- Page excerpt
● ● ●
In late August, Reason Foundation Director of Government Reform Leonard Gilroy interviewed Liljenquist on what prompted him to take on the issue of pension reform in Utah, how he made the case to policymakers and stakeholders, the specifics of the reforms enacted, and more.


Leonard Gilroy, Reason Foundation: You have become known as the architect of Utah’s pension reform effort in 2010, which is frequently cited as a model that other states can follow in terms of getting a handle on their unfunded pension liabilities. But as recently as 2007, Utah was seen as having the nation’s most well-funded public pension system, funded at a level of approximately 100 percent. What happened to Utah’s pension system between 2007 and 2010 to prompt the drive for reform?

Dan Liljenquist, former Utah State Senator: We had the best-funded pension system in the country going into the 2008 downturn, but during the downturn we lost about 22 percent of the value of our pension fund almost overnight. It was the biggest loss we’ve ever sustained as a system. As we started looking at it, we realized that even though we were well-funded, that the 22 percent loss in value actually opened up a 30 percent gap in our pension funding ratio-our funding ratio dropped from about 100 percent in 2007 to a projected 70 percent by 2013-even though we had paid every penny that the actuary had asked us to over the previous several decades. So one market crash opened up a 30 percent gap in our pension funding ratio.

When we looked at that gap-and it took some time to figure out what it really meant as far as what our increased contributions would need to be-we realized that if this system was dependent on stock market returns-with the legislature and taxpayers required to come back and cover any funding gaps if the markets do poorly-then we felt like it was a risky proposition and one that we wanted to try and mitigate moving forward.

Gilroy: You were appointed chairman of the Senate Retirement and Independent Entities Committee shortly after entering the state legislature in 2009. Was the pension crisis something that the Committee had been focused on? What steps did you take to build the case for reform?

Liljenquist: When I first got to the state Senate, I sat down with the Senate president and he asked me what I wanted to do. And I told him that I wanted to be close to the money-I’m a finance guy by background-but that I didn’t really have a specific committee preference.
● ● ●
- Given data
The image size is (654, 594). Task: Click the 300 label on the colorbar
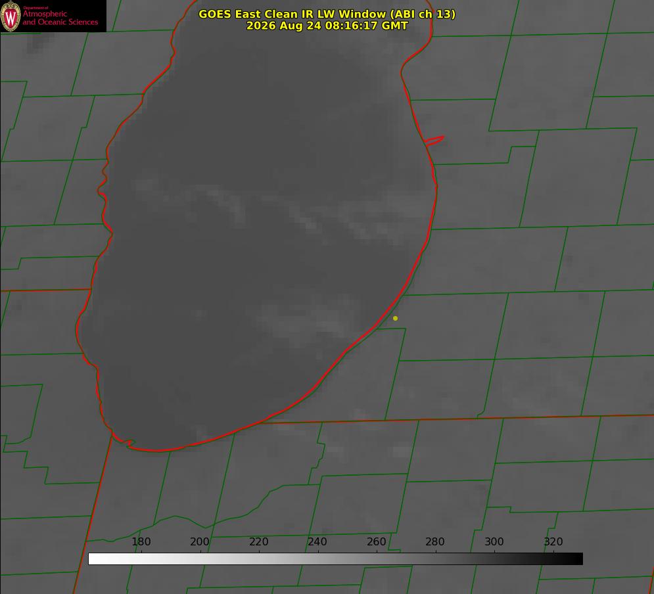point(494,541)
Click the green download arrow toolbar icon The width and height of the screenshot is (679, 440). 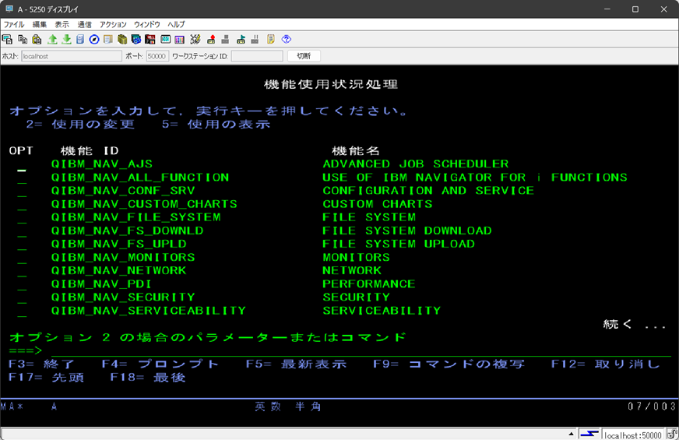[x=66, y=39]
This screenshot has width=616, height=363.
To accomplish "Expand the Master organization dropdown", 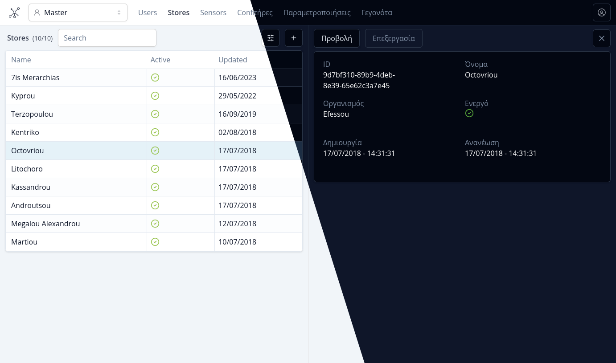I will point(78,12).
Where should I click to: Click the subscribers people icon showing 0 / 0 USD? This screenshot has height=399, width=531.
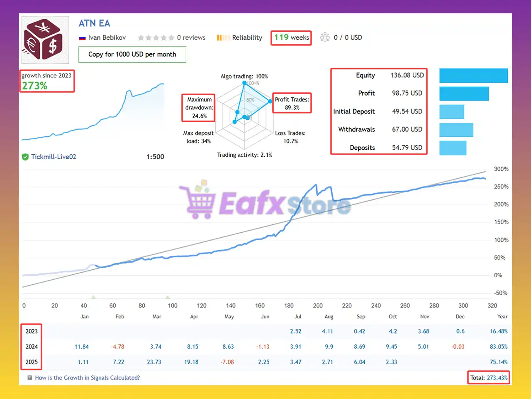point(325,37)
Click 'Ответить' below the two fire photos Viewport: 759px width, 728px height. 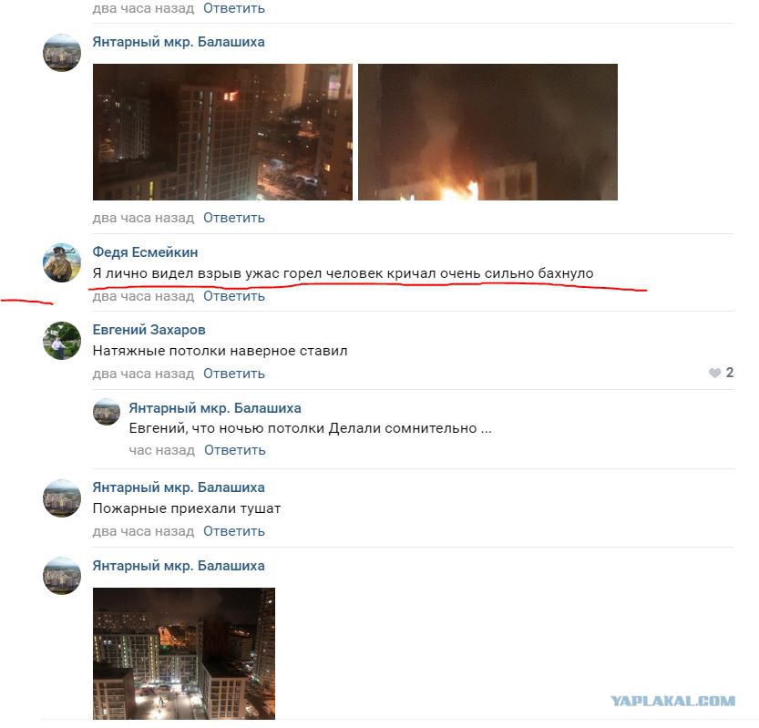pos(234,218)
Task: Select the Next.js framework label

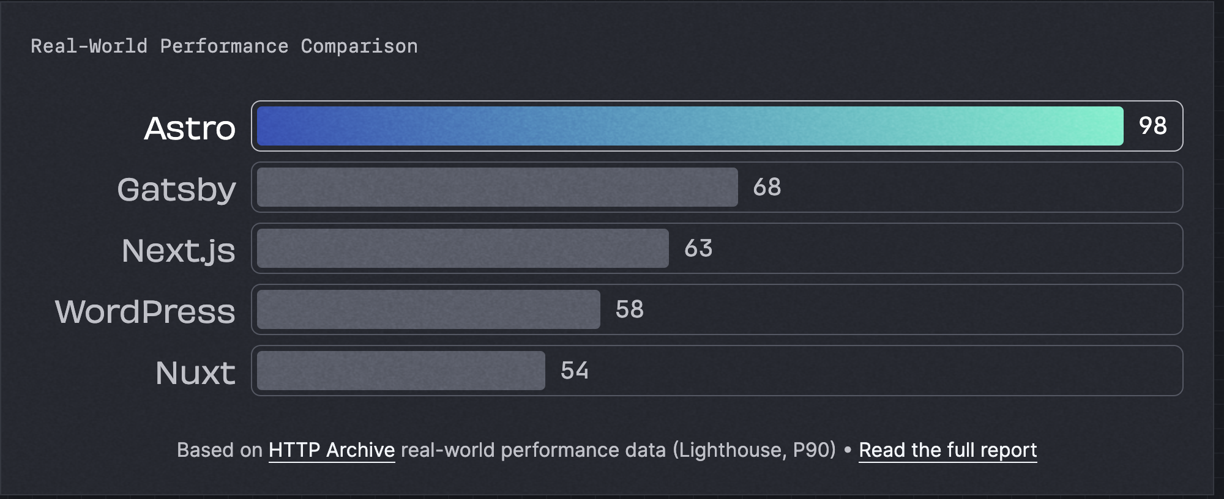Action: (178, 251)
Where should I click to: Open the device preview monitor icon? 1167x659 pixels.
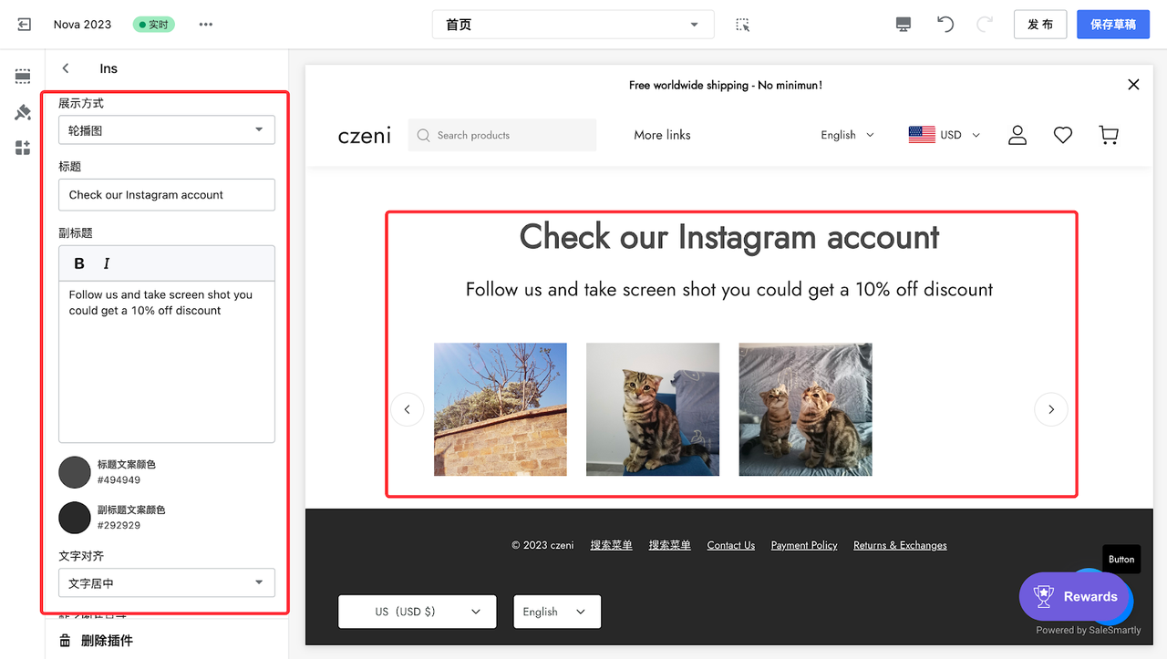tap(903, 25)
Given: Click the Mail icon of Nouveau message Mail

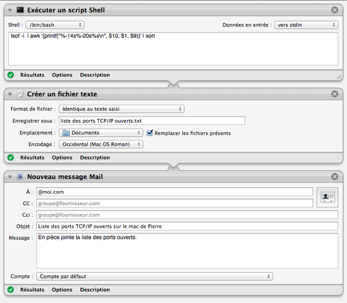Looking at the screenshot, I should 20,177.
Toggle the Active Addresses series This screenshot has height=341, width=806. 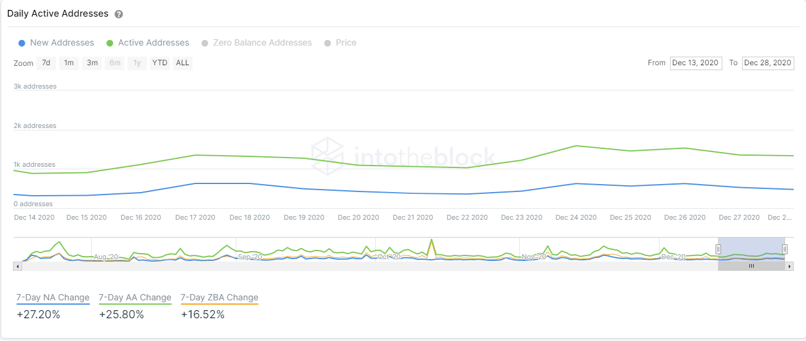[x=148, y=43]
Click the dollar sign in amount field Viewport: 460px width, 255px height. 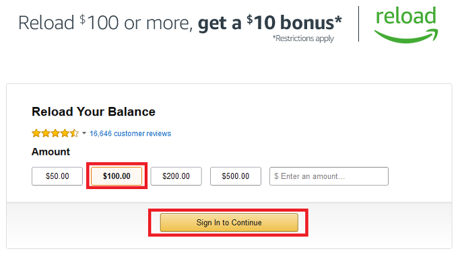[276, 176]
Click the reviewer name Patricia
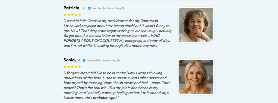Screen dimensions: 278x103 point(72,8)
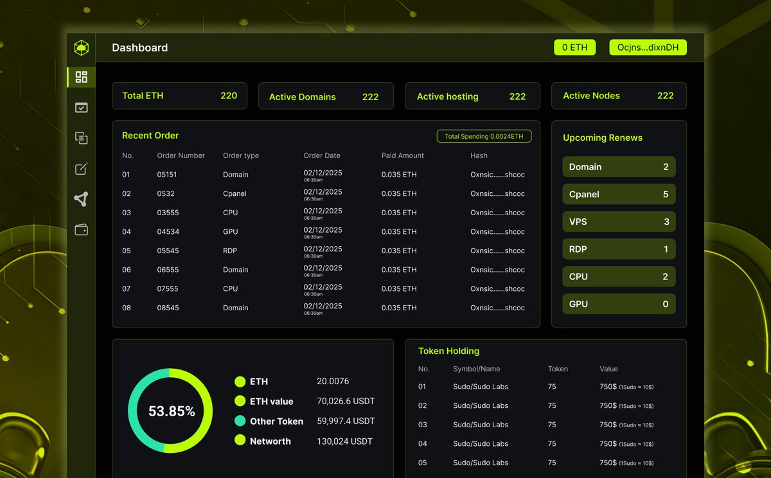Click the Total ETH summary card
Screen dimensions: 771x478
(179, 95)
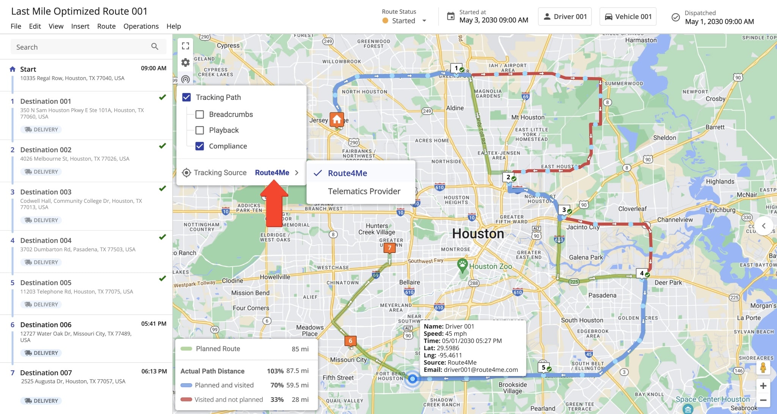Disable the Compliance checkbox

click(x=199, y=146)
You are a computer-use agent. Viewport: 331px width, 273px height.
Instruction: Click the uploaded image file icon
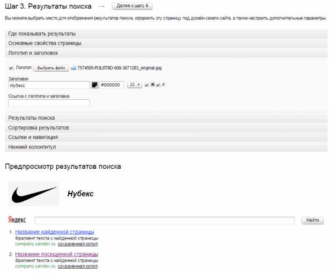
● ● ●
- Request 1
Translate this sentence from the Utah pension reform interview into Spanish: "It was the biggest loss we’ve ever sustained as a system."
- Request 2
Pick up the Utah pension reform interview where it ends and write what comes next.

- Written reply 1
Fue la mayor pérdida que hemos sufrido jamás como sistema.

- Written reply 2
And he came back and said that he was going to make me the chairman of the Retirement and Independent Entities Committee, but not to worry because nothing ever happens over there. So when I took my seat in 2009, it was right after the crash-or really as the crash was happening-and clearly we looked at our pension system and realized about halfway through my first legislative session that we were in serious trouble. The pension fund leaders came to us and said that we had problems, and it was territory that we’d never been in before with the state pension system. The legislature had not been seriously considering reform beforehand because we had a well-funded system and always paid our bills, and this shock to the market took us all by surprise.

So what we did from there was that we took what we felt was a very measured approach, and before jumping to conclusions as to what to do about the situation-if anything-we felt it was important to get with our pension plan actuaries to understand what the effect of the 2008/2009 market crash really was.

I think this is where we had our initial win and were able to help build the case for reform. When I sat down with the actuaries, it was pretty clear that our contribution rates for the pension would have to go up significantly and stay for quite some time to pay for the market crash. And when I asked the question of how long would our rates have to stay high, our actuaries didn’t feel like they could give a solid answer because they did not know what the markets would do in the future. So instead I asked them to model out various scenarios that would show us how high our pension contribution rates would have to be, based on the 2008 market crash, to be able to make the full actuarially required contribution. We then had the actuaries model different scenarios around that situation.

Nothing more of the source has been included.